Transcriptome analysis of skeletal muscle tissue from Hras G12V mutant mice

Costello syndrome (CS) is a congenital disorder caused by heterozygous activating germline HRAS mutations in the canonical Ras/mitogen-activated protein kinase (Ras/MAPK) pathway. CS is one of the RASopathies, a large group of syndromes due to mutations within various components of the Ras/MAPK pathway. An important part of the phenotype that greatly impacts quality of life is hypotonia. To gain a better understanding of the mechanisms underlying hypotonia in CS, a mouse model with an activating HrasG12V allele was utilized. We identified a skeletal myopathy that was due in part to an inhibition of embryonic myogenesis and myofiber formation, resulting in a reduction of myofiber size and number that led to reduced muscle mass and strength. In addition to hyperactivation of the Ras/MAPK and PI3K/AKT pathways, there was a significant reduction of p38 signaling, as well as global transcriptional alterations consistent with the myopathic phenotype. Inhibition of Ras/MAPK pathway signaling using a MEK inhibitor rescued the HrasG12V myopathy phenotype both in vitro and in vivo, demonstrating that increased MAPK signaling is the main cause of the muscle phenotype in CS. Overall design: The study consisted of 2 groups of mice with triplicate samples per group. The experimental group consisted of mice that were heterozygous (HrasG12V/+) for the HrasG35T (p.G12V) mutation. Control mice were homozygous (Hras+/+) for wild type Hras. Gastrocnemius muscle tissue was harvested from 21-day-old mice and snap-frozen for subsequent RNA extraction and transcriptome profiling with RNA-Sequencing (RNA-Seq) analysis.

What the task asks:
In the passage on Hras G12V mutant mice, what rescued the myopathy phenotype both in vitro and in vivo?

Dataset extract:
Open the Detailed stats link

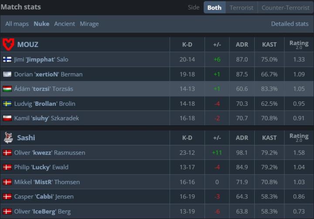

Solution to the exercise:
Inhibition of Ras/MAPK pathway signaling using a MEK inhibitor.